Il ne sert à rien de prendre peur si vous êtes un vilain pirate qui téléchargez sans vergogne des fichiers sur BitTorrent, ou si vous faites parties des plus gros uploaders. Certes, la méthode décrite et expérimentée par l’INRIA, que nous avons détaillée dans cet article, est impressionnante dans sa mise en œuvre. Mais juridiquement, elle ne pourrait pas passer en principe les portes de la CNIL sans être immédiatement refoulée à l’entrée.
Il faut en effet rappeler que tout traitement automatisé de données orchesté à la demande des ayants droit et destiné soit à identifier les pirates devant les tribunaux, soit à les faire identifier par la Hadopi, sont soumis à l’autorisation préalable de la CNIL. Une nouvelle demande vient d’ailleurs d’être déposée par l’Alpa, la SCPP, la Sacem, et la SPPF. Selon les informations qui nous été données aujourd’hui par la CNIL, une réponse leur sera apportée « dans les prochaines semaines« . En principe, elle dispose de deux mois.
Or il faut rappeler que le Conseil d’Etat était intervenu en 2007 pour obliger la CNIL à autoriser les collectes d’adresses IP sur les réseaux P2P, qu’elle avait interdites deux ans plus tôt. Et ce faisant, le Conseil d’Etat avait posé des réserves.
Dans son refus de 2005, la CNIL avait estimé que les collectes envisagées étaient « disproportionnés au regard de la finalité poursuivie« . Mais le Conseil d’Etat l’avait ensuite déjugée en disant qu’il y avait « erreur d’appréciation » dans le fait de prétendre comme la CNIL qu’il s’agissait d’une « surveillance exhaustive et continue des fichiers des réseaux d’échanges« .
Pour arriver à cette conclusion et autoriser la collecte, le Conseil d’Etat avait en effet rappelé que les maisons de disques s’étaient engagées dans leur demande d’autorisation à ne surveiller que 10 000 titres musicaux sur un catalogue de plusieurs millions de titres. Seules les adresses IP liées à ces fichiers étant collectées, les juges administratifs estimaient que le dispositif était proportionné à l’objectif de lutte contre le piratage, sans atteindre à la vie privée des internautes.
Cependant la méthode de l’INRIA, elle, impose de réaliser une « surveillance exhaustive et continue ». Elle ne peut fonctionner qu’en récupérant très fréquemment l’ensemble des adresses IP sur l’ensemble des fichiers partagés sur BitTorrent.
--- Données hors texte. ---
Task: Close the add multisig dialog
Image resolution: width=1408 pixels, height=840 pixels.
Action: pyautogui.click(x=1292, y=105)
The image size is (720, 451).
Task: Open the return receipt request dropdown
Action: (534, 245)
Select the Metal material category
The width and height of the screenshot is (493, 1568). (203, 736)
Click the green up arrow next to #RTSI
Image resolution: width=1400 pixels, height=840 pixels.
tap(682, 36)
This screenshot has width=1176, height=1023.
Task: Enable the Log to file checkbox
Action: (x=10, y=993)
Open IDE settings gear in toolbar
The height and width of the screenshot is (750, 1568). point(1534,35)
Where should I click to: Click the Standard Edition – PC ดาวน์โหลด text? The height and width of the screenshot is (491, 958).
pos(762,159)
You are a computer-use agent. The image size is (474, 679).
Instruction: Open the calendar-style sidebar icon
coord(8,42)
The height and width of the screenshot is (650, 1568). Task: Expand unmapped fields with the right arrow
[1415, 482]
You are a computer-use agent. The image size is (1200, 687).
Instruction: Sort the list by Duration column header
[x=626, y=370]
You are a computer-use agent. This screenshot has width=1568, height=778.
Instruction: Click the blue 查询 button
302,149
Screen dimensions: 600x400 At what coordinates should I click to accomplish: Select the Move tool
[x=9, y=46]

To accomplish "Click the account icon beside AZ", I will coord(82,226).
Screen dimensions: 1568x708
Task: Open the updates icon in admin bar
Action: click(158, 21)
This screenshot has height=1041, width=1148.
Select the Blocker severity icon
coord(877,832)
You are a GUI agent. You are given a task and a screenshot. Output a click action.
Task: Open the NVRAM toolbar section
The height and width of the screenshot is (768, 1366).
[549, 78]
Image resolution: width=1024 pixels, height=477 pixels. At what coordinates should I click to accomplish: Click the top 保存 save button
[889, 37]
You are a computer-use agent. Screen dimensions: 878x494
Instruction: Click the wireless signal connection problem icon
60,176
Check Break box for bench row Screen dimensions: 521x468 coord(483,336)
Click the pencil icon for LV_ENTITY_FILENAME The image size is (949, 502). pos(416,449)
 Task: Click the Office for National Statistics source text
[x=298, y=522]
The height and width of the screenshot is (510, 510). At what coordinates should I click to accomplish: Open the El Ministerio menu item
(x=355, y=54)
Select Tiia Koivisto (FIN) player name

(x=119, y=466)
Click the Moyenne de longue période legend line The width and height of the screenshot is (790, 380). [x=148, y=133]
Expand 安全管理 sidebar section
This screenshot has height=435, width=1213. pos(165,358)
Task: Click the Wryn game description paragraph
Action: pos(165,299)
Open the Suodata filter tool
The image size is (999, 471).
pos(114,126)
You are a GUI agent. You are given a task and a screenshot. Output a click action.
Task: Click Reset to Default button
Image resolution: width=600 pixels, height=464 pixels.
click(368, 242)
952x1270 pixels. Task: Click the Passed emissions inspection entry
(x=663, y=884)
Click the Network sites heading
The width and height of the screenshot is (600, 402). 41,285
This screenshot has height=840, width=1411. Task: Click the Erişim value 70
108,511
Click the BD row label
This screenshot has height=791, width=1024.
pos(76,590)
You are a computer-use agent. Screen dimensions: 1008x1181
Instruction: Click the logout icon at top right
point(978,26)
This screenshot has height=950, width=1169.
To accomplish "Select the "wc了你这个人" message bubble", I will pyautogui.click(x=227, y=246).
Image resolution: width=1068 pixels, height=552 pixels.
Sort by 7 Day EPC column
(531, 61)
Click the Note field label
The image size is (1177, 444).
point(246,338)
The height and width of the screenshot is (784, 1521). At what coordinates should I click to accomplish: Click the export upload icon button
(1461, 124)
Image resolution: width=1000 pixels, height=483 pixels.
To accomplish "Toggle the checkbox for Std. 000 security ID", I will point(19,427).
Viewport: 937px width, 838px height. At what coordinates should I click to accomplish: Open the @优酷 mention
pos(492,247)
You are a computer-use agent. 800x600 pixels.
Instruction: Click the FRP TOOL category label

Il n’y a pas de ciblage de la collecte sur un catalogue précis d’œuvres, et les adresses IP de fichiers totalement extérieurs au piratage sont ainsi collectées dans le même filet.
Si un dossier de type INRIA devait venir dans les mains de la CNIL, elle n’aurait pas de mal à reprendre la décision du Conseil d’Etat du 23 mai 2007 pour opposer un rejet net et précis.